Чего-то я здесь не понимала. Разговор шел на двух уровнях, они явно говорили не только вслух.
— Ты прав только частично. Великие люди знали, куда идут, но главное было — идти, а не сметать все на своем пути. Они оставались сами собой и знали, какое место в мире им принадлежит.
— Но с художниками ведь не так! Если человек знает, к чему призван, он должен или пробиться через безразличие человечества или разбиться об него. Любой поступок художника можно оправдать, если его искусство стоит того.
— Цель оправдывает средства? Нет, нет и еще раз нет!
Нигель выпрямился на стуле:
— Послушай, я ведь не имею в виду ничего ужасного, как убийство и преступление! Но если нет другого выхода…
Тут уж я не выдержала.
— Что вы, господи боже мой, собираетесь делать? Украсть ослика?
Он так резко обернулся, что чуть не упал со стула и истерически засмеялся.
— Я? Отправиться пешком в Янину и написать об этом книгу? Никогда! Волков боюсь!
— Там нет волков, — сказал Саймон, внимательно и озабоченно глядя на Нигеля.
— Тогда черепах! Хотите еще выпить? Знаете мисс Камилла, забыл фамилию, здесь по горам в полном одиночестве бегают абсолютно дикие черепахи. Представляете, встретить ее, когда до всего мили?
— Милю я, наверное, пробегу, — ответила я.
— Что случилось, Нигель? — спросил Саймон. Мальчик замер на середине движения с бутылкой в руке, покраснел, побледнел, пальцы сжались…
— Извините. Плохо себя веду. Пьян. — Потом он повернулся ко мне. — Вы, наверное, думаете, что я — чокнутый. Я просто темпераментный, как все великие художники.
Он стеснительно улыбнулся, опустился на колени, вытащил из-под кровати папку и стал давать мне рисунки по одному.
— Вот. И вот. Саймон говорит об этом. Да, я буду верен себе, даже если для этого придется быть неверным всем остальным. Я — не часть человечества, я — это я. И когда-нибудь все это поймут. Ну посмотрите на них, они же достаточно хороши, чтобы…
Несмотря на нахальные речи, он смотрел жалобно и очень внимательно. Я просто мечтала, чтобы рисунки оказались хорошими. Оказались. Каждая линия была чистой и почти пугающе точной. С минимальной суетой он передавал не только форму, но и текстуру, странная смесь французских гобеленов с мужественностью Дюрера. Разрушенные здания, деревья, арки, колонны, цветы. Слабые мазки краски с почти китайской нежностью.
— Нигель, это прекрасно! Не видела ничего подобного много лет!
Я села на кровать и разложила рисунки вокруг себя. Больше всего мне понравились цикламены, свисающие из маленькой расщелины в голой скале. Ниже — остатки какого-то маленького растения, которое в Греции можно найти на всех камнях. Рядом с ним цветы выглядели чистыми и сильными.
Саймон сказал:
— Это потрясающе! Я раньше этого не видел!

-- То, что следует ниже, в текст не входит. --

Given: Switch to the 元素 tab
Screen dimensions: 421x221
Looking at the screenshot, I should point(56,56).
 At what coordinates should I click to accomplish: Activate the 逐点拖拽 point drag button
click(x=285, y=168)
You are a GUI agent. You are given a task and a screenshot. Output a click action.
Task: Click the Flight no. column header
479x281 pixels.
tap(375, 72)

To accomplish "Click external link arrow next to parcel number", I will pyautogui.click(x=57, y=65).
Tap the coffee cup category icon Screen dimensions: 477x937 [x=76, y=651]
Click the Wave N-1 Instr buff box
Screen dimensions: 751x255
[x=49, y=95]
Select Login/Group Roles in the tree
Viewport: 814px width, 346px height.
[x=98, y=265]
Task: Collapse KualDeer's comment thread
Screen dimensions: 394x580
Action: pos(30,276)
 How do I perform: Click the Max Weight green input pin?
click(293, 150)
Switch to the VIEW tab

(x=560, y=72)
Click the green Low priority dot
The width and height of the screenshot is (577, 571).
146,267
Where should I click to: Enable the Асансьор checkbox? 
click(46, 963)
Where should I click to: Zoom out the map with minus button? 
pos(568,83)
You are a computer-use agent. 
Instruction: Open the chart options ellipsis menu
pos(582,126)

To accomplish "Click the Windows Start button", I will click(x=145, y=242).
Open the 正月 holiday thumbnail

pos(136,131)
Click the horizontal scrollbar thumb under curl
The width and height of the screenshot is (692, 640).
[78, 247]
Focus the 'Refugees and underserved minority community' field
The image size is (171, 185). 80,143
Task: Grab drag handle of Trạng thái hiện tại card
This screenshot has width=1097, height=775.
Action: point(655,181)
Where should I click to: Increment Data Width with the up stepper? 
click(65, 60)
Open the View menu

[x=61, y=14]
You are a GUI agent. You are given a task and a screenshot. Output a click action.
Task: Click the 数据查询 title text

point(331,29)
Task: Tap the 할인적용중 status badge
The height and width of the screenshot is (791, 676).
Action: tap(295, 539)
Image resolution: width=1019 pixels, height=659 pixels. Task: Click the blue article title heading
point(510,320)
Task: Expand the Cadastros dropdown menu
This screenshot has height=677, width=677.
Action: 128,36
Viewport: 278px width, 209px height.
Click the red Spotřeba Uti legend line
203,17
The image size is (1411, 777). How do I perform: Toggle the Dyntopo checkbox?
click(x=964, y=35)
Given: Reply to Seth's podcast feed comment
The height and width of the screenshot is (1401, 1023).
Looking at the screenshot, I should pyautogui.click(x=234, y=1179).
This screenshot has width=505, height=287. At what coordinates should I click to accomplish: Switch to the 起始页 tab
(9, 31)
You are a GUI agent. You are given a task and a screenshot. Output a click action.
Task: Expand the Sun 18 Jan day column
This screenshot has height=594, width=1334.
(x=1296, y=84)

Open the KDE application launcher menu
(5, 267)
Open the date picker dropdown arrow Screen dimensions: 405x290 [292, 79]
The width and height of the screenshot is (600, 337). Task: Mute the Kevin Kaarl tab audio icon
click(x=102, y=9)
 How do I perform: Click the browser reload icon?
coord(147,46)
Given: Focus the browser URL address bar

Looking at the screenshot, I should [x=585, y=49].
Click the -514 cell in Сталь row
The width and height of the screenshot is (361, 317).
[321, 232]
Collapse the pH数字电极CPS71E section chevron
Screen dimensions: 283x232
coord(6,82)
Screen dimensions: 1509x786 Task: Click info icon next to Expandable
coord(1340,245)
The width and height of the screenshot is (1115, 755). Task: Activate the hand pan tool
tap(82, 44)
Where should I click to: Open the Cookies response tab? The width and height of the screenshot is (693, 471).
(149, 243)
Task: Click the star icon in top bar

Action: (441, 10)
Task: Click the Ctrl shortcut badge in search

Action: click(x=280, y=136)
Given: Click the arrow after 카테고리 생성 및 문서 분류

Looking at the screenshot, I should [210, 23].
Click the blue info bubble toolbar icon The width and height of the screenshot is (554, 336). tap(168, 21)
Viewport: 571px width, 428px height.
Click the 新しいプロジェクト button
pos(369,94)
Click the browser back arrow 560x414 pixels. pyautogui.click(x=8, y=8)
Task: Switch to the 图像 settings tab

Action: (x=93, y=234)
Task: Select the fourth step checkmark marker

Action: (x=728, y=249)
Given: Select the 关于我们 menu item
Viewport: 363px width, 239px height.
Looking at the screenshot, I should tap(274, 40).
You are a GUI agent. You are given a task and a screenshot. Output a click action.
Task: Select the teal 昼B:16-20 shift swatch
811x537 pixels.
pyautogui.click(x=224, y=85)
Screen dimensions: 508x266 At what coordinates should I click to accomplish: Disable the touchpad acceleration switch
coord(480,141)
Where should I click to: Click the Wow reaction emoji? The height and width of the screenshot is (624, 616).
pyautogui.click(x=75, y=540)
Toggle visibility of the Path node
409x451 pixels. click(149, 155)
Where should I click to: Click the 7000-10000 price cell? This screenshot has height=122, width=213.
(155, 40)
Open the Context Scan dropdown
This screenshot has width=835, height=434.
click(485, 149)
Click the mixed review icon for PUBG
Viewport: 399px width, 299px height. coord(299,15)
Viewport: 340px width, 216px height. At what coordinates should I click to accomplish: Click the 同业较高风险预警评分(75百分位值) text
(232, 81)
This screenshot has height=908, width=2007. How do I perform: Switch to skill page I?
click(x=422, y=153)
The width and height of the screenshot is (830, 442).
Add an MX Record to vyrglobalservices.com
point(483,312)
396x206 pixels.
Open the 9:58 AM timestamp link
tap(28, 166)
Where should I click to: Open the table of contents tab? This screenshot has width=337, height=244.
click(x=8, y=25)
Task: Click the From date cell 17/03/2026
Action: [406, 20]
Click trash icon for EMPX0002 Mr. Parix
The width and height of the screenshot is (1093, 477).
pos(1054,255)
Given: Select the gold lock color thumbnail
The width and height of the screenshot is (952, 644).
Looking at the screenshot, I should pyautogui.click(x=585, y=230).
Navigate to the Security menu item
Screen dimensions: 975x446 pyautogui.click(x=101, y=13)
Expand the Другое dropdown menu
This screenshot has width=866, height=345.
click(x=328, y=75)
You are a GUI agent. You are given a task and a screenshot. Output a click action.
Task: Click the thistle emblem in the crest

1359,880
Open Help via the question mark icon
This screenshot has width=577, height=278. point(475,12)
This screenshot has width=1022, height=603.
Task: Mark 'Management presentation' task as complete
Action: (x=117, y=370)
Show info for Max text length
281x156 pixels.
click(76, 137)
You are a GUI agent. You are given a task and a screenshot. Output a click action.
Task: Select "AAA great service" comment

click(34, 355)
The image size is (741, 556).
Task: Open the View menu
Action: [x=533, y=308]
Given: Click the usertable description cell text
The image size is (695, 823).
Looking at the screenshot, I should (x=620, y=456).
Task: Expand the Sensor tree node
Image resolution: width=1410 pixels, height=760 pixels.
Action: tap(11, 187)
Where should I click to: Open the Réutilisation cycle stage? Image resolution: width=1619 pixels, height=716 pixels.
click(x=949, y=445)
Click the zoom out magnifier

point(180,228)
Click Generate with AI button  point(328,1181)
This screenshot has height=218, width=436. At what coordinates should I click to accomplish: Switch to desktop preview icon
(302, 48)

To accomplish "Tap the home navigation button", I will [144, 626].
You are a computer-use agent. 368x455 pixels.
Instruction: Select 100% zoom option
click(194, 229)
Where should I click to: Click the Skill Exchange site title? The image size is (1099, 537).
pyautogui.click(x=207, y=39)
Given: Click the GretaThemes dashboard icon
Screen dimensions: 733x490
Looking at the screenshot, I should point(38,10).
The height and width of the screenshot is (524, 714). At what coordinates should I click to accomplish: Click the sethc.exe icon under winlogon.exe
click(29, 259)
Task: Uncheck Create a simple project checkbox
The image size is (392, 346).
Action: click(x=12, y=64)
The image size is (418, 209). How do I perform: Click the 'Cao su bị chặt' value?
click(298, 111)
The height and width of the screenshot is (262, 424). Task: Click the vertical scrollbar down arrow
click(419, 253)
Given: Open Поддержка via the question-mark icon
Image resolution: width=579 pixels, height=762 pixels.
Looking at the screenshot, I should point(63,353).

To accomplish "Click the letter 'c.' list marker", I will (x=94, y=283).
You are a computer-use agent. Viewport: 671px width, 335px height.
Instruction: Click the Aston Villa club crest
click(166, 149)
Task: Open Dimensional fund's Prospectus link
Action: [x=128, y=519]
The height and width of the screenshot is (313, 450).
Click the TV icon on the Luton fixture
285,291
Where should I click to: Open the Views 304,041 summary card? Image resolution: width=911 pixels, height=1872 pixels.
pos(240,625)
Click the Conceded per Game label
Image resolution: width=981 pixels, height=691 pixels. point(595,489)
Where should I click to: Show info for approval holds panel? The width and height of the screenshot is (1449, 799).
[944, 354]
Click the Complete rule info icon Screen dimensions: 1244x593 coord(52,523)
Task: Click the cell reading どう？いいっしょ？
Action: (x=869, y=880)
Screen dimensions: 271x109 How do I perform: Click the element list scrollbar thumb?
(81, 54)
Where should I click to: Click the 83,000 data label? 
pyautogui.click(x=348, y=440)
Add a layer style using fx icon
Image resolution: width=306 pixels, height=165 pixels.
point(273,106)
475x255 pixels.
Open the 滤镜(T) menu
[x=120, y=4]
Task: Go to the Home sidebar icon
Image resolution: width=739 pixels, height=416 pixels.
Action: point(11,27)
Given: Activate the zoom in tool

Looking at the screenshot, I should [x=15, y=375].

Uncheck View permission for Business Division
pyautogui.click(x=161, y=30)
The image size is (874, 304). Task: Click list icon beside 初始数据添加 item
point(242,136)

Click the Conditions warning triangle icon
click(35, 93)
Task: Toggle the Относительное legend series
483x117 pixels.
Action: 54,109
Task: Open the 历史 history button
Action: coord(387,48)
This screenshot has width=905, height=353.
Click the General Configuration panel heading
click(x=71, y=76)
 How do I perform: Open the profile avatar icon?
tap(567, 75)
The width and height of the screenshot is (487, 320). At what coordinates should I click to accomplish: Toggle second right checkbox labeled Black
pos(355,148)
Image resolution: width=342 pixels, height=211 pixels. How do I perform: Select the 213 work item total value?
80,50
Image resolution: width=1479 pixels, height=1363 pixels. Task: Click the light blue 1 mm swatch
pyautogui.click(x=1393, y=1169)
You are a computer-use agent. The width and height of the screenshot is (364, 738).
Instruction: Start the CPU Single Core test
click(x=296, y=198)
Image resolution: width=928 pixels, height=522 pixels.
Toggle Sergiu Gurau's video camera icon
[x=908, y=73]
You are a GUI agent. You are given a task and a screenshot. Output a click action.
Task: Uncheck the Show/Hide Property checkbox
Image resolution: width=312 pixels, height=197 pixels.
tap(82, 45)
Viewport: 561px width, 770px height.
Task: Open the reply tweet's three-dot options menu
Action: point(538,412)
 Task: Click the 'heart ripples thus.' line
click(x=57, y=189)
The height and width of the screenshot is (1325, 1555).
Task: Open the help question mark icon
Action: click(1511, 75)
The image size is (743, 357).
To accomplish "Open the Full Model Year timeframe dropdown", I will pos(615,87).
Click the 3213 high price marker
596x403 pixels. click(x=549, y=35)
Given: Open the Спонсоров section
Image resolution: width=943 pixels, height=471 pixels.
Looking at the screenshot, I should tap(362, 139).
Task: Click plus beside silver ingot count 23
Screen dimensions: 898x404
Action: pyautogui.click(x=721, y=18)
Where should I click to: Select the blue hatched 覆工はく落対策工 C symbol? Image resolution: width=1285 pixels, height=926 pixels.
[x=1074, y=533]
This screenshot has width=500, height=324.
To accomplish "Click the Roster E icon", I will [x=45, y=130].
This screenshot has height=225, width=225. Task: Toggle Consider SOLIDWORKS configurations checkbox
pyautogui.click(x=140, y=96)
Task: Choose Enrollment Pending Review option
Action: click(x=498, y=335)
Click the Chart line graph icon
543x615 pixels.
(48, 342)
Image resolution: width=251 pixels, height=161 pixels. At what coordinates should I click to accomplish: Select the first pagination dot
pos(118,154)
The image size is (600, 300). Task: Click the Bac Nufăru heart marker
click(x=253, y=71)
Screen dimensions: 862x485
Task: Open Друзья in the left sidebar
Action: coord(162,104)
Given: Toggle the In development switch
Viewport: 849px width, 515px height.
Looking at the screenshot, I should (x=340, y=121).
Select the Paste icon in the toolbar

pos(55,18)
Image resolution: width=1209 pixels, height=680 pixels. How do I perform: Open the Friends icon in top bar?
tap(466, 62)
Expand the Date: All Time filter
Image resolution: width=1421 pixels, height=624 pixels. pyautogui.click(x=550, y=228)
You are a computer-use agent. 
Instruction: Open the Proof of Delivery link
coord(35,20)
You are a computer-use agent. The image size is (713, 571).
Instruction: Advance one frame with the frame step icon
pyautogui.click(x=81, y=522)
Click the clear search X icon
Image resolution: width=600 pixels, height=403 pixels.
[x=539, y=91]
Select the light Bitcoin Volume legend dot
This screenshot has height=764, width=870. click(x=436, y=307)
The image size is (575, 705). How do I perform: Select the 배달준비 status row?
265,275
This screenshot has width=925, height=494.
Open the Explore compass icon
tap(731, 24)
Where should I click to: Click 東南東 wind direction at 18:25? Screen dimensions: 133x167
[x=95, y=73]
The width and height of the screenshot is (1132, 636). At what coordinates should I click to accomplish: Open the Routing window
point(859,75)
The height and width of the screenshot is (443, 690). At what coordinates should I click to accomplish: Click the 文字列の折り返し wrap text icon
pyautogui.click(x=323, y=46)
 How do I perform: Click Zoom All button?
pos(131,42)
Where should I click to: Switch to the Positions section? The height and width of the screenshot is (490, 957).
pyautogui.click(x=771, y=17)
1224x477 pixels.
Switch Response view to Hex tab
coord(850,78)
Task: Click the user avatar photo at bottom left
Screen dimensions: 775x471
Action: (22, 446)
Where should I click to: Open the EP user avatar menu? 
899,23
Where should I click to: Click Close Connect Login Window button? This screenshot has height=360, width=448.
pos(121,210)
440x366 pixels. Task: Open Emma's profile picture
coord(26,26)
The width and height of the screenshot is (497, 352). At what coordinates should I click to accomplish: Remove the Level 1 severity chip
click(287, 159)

— Еще бы! Я нарисовал их сегодня, — сказал мальчик и сделал быстрое движение, будто пытаясь вырвать рисунок из наших рук. Поймав себя на этом, он уронил ладони и сел с несчастным видом. Саймон, как обычно, не обратил внимания. Он поднял рисунок.
— Ты собирался его делать в цвете? А почему передумал?
— Потому, что не было воды.
Он взял цикламен и засунул его в папку.
Я сказала очень быстро:
— А можно посмотреть портреты?
— Да, конечно. Вот они, мои рисунки за хлеб с маслом.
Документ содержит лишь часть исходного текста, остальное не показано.